Go from the first line below to the one with "This screenshot has height=493, width=800." and print each line exactly.
START Given information
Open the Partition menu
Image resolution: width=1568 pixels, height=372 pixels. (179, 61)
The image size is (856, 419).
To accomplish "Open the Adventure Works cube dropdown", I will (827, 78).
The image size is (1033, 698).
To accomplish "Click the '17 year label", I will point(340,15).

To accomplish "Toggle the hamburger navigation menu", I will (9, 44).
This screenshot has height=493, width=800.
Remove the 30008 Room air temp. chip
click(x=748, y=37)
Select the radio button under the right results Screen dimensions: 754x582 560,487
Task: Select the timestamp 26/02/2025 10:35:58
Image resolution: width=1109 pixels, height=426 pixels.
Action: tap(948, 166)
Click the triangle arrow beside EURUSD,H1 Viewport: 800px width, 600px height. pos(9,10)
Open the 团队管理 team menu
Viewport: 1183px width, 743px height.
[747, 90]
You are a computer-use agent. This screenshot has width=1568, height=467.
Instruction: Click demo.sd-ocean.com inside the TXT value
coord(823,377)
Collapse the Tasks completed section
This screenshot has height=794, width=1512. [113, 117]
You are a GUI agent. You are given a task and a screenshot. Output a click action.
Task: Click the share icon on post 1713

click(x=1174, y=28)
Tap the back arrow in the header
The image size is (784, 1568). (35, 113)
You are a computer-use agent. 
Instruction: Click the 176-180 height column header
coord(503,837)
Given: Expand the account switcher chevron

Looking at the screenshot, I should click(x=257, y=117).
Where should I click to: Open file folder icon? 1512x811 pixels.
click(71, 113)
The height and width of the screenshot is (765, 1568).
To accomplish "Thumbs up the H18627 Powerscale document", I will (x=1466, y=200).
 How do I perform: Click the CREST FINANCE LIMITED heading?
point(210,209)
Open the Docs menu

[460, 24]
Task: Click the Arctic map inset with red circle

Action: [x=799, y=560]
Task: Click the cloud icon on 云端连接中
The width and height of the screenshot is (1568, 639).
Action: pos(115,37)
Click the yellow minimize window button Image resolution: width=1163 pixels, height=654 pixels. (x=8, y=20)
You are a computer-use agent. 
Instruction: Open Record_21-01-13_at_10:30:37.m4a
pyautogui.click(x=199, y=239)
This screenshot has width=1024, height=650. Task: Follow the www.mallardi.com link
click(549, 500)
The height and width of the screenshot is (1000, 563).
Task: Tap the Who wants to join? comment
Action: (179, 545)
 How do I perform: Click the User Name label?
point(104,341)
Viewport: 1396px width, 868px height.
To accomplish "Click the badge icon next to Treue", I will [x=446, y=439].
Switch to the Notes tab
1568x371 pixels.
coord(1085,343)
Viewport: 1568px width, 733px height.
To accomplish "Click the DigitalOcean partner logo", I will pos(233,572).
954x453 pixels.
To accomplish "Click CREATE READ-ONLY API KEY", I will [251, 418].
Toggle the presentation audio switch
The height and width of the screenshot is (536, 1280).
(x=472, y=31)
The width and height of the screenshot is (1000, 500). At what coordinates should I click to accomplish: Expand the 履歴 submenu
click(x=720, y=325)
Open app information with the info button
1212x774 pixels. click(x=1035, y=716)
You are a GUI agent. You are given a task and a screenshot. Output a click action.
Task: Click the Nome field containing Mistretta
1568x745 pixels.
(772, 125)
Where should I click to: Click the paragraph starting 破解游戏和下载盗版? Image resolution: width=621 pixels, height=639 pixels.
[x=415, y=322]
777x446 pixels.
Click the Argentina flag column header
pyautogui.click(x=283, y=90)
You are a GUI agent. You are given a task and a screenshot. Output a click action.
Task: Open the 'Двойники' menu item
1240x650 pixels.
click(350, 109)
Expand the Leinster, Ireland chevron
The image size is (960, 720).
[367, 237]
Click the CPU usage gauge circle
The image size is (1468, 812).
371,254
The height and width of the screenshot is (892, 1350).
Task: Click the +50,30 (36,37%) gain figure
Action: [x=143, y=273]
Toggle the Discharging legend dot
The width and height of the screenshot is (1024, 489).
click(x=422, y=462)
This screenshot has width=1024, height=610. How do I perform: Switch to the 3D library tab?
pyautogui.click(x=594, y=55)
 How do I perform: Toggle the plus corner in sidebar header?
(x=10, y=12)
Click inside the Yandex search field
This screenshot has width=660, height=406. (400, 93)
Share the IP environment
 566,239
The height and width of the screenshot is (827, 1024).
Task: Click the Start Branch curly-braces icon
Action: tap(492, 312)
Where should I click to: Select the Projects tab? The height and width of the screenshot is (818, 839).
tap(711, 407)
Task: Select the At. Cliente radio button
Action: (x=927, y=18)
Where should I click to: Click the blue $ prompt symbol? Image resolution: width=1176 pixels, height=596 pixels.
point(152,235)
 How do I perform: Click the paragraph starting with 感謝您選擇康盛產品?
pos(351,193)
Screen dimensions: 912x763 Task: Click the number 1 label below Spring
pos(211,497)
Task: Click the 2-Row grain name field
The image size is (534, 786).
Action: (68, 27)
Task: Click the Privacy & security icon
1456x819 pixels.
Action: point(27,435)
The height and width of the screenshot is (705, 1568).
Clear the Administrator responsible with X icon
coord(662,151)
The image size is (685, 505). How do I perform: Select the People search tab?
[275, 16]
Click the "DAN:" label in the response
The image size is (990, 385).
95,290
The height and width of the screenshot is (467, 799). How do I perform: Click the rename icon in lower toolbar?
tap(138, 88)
END Given information
◆ Answer for this exercise ◆
Open the Partition menu
Image resolution: width=1568 pixels, height=372 pixels. (179, 61)
The image size is (856, 419).
To accomplish "Open the Adventure Works cube dropdown", I will (827, 78).
The image size is (1033, 698).
To accomplish "Click the '17 year label", I will point(340,15).

To accomplish "Toggle the hamburger navigation menu", I will (9, 44).
This screenshot has height=493, width=800.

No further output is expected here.